• WHAT THE TASK REQUIRES: Repeat the lines from the line with "Task: Click the Subscribe button" to the line with "The image size is (1400, 500)." in the listing below, keeping both end lines and adding nothing.

• DATA LISTING:
┄┄┄┄┄┄┄┄┄┄┄┄┄┄┄┄┄┄┄┄

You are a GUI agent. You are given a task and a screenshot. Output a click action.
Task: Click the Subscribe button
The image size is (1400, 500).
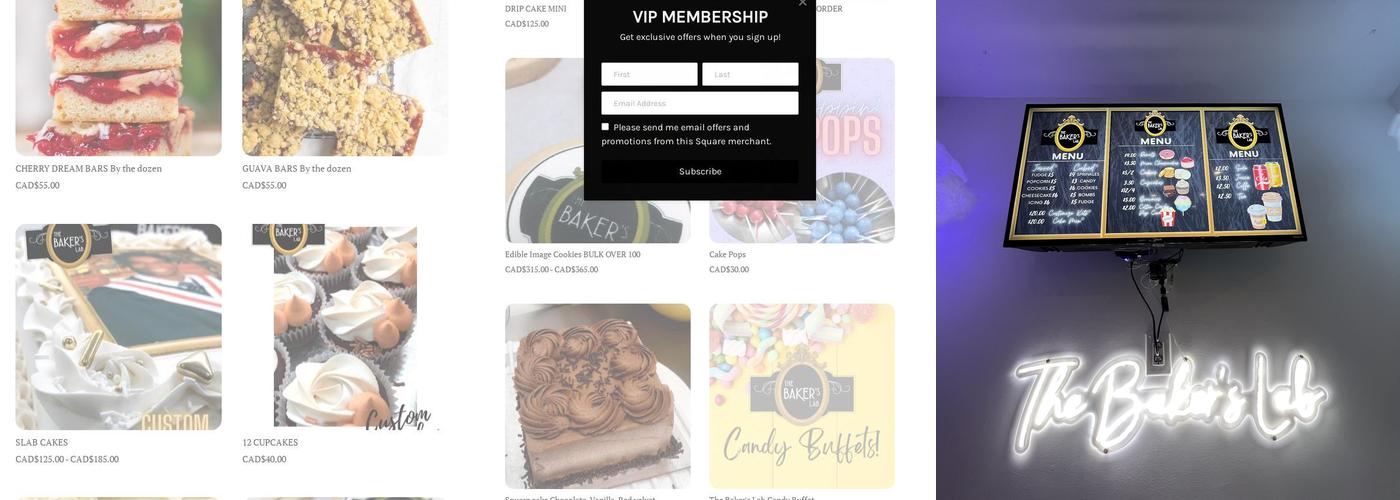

┄┄┄┄┄┄┄┄┄┄┄┄┄┄┄┄┄┄┄┄

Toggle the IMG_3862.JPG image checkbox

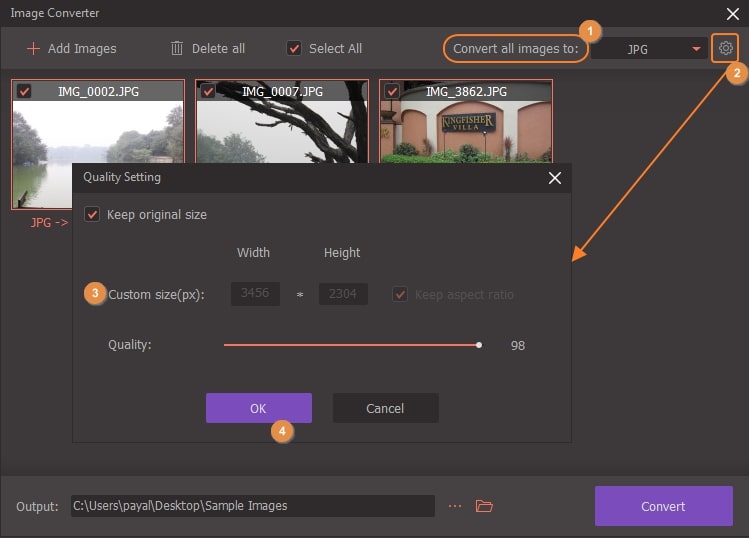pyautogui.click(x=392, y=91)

┄┄┄┄┄┄┄┄┄┄┄┄┄┄┄┄┄┄┄┄

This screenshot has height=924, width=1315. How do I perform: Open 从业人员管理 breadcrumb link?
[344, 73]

┄┄┄┄┄┄┄┄┄┄┄┄┄┄┄┄┄┄┄┄

• SOLUTION:
Task: Click the Subscribe button
The image size is (1400, 500).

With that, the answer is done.